Nareshkumar Patel: We don't have any ARV. Only Dolutegravir is there, but that is almost contributing 1% of the
total revenue.
Participant: Okay. Okay, sir. That’s all, sir. Perfect, sir. Thanks a lot, sir.
Moderator: Thank you. The next question is from the line of Prathamesh from Tiger AMC. Please go ahead.
Prathamesh Bhiwar: Yes, sir, just one question. Sir, do we have potential and capacity to clock around $100 million
in CRAMS segment in coming time?
Nareshkumar Patel: CRAMS segment, $100 million, we are not CRAMS company dedicated only for CRAMS. We
do CMO, CDMO for API early-stage, N-1 or intermediates. CRAM is clinical research related.
So, we don't do these kind of things. So, it's not relatable to us.
Prathamesh Bhiwar: Okay, okay. Thank you so much, sir, for the clarification. That’s it from my side.
Moderator: Thank you. The next question is from the line of Pratik from Systematix Group. Please go ahead.
Pratik Oza: Yes. Hi, sir. Thank you for the opportunity. Sir, just one question on industry per se. Is the role
of artificial intelligence can be used in chemicals also? I mean you are a CDMO company. So,
can we use artificial intelligence. So, if you can throw some light on it?
Nareshkumar Patel: It's confidential, but yes, we do some AI in our products and the new plant has some AI
implemented in operation.
Pratik Oza: So, the use of AI is there in CDMO and Chemical industry and Pharma industry?
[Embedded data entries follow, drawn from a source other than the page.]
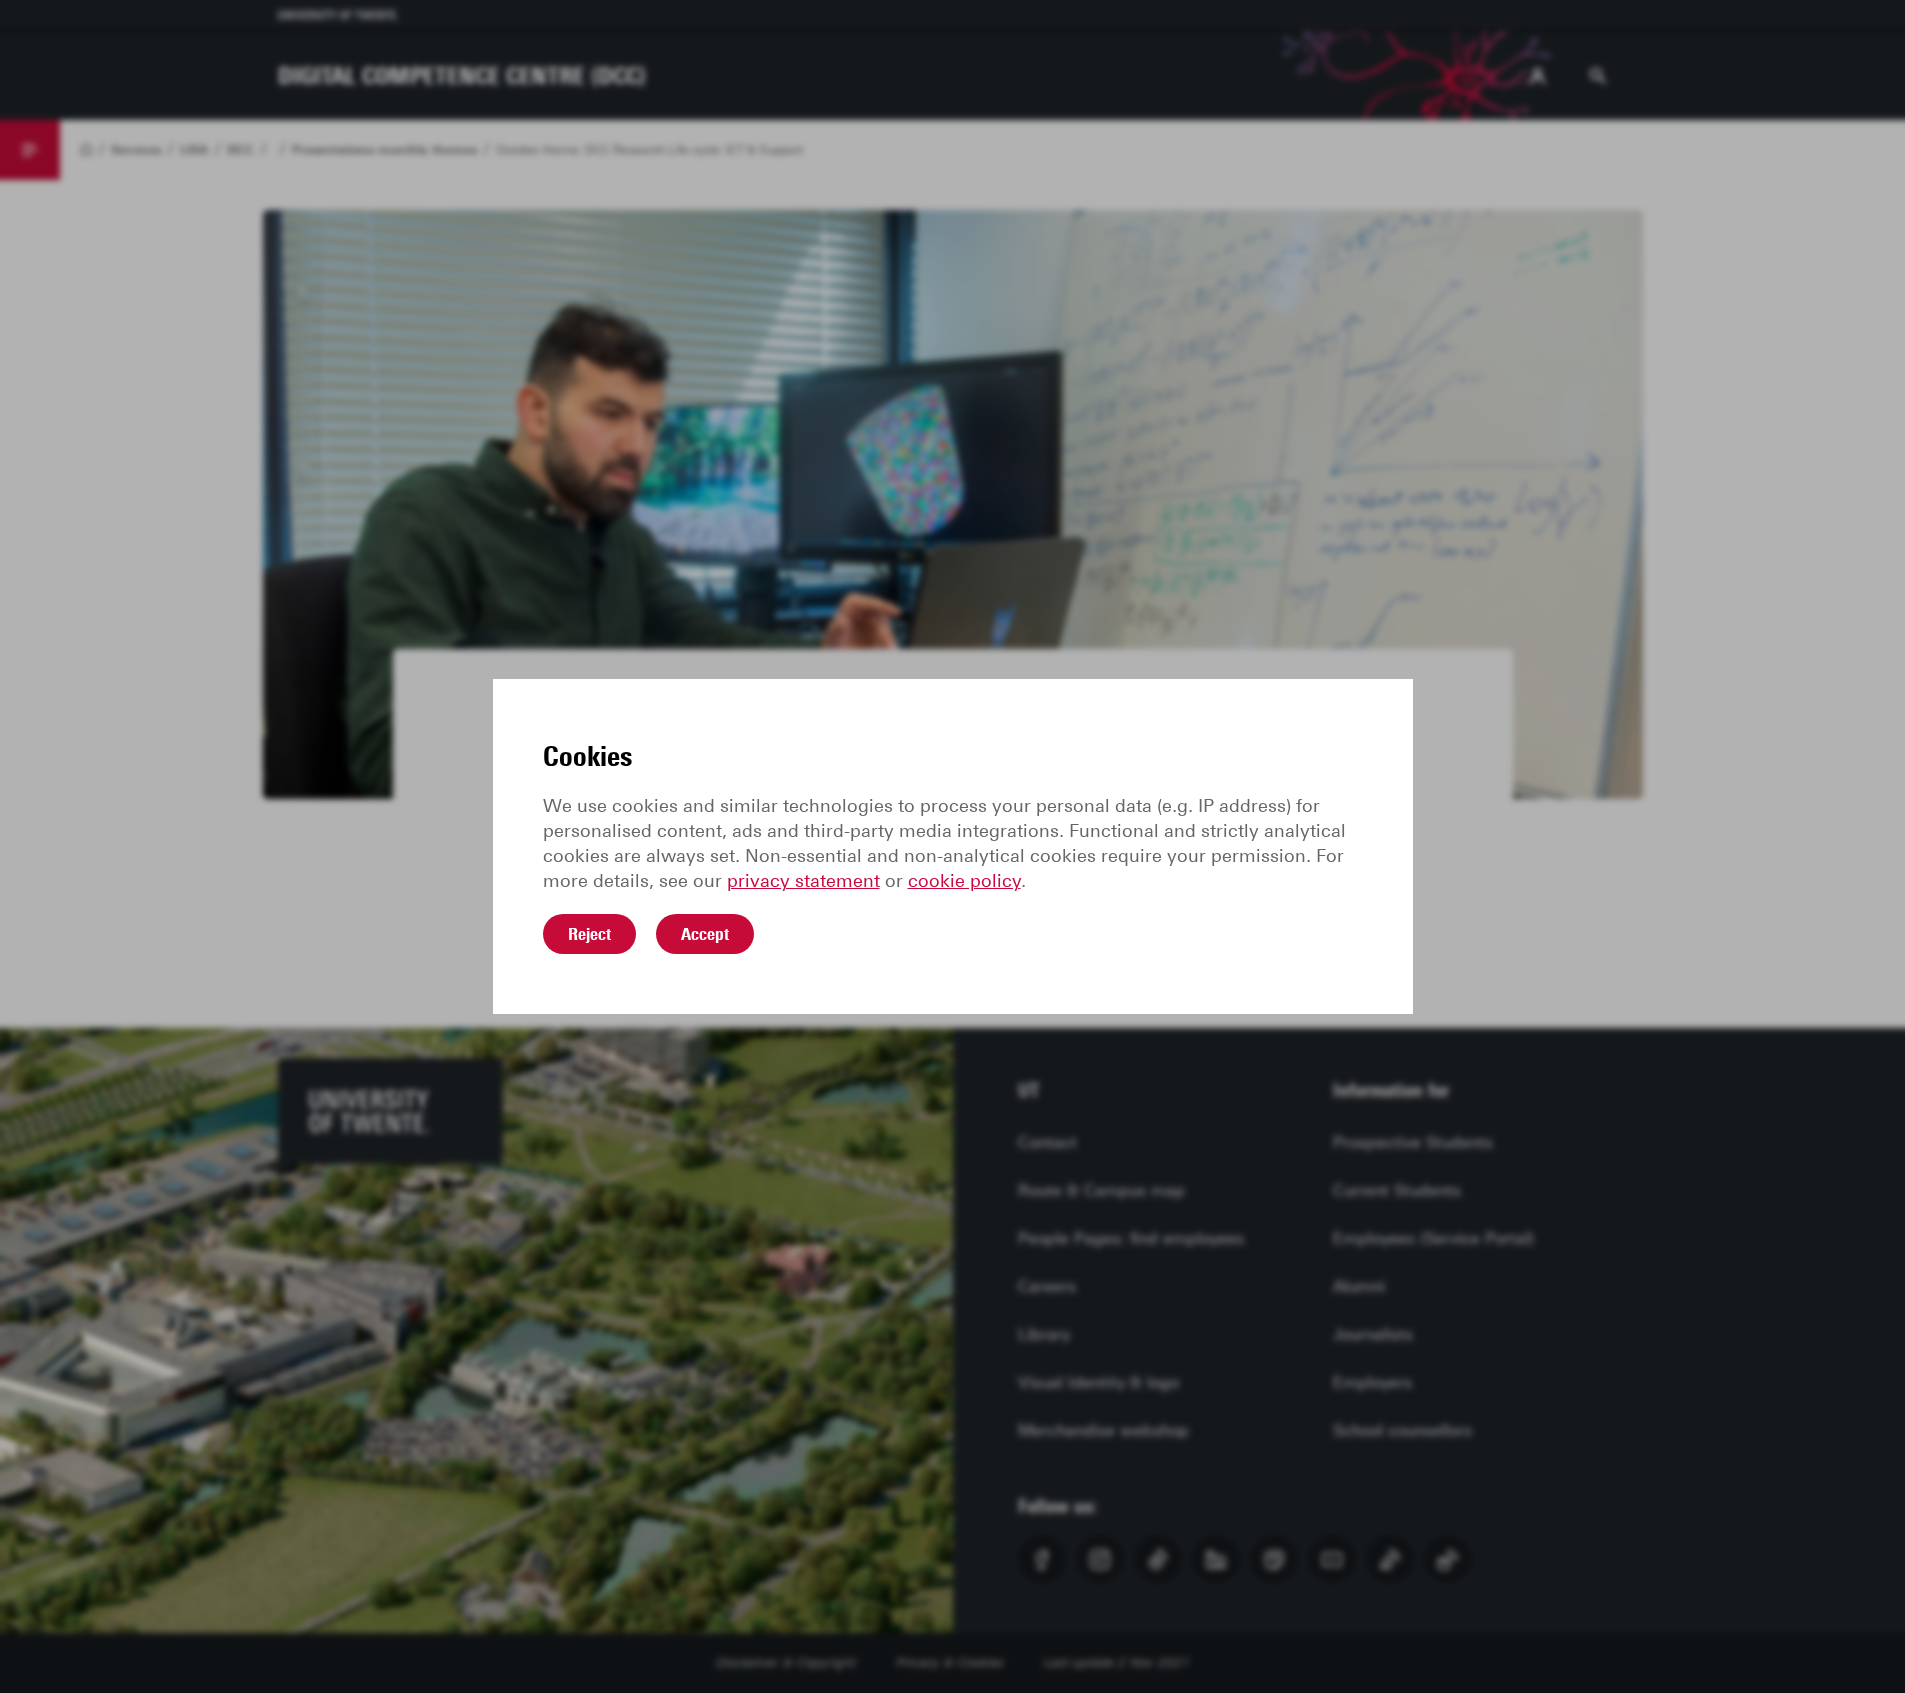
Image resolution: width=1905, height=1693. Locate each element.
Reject (589, 934)
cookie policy (964, 881)
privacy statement (803, 881)
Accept (705, 934)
Nareshkumar Patel: AI, we use in operations, some equipment controls and operations, we use some AI. But this is
really an insider, we don't want to disclose these kind of things, our new things.
Pratik Oza: Thank you.
Moderator: Ladies and gentlemen, that was the last question for today's conference. I now hand the
conference over to the Management for closing comments.
Nareshkumar Patel: Thank you to the JM Financial team for hosting our conference call. We appreciate everyone's
question, and hope we have addressed most of your queries. If we miss any of your questions,
please reach out to our Investor Relations team. and we will get back to you promptly. Thank
you very much, and have a good day to you.
Moderator: On behalf of JM Financial Institutional Securities Limited, that concludes this conference. Thank
you for joining us, and you may now disconnect your lines.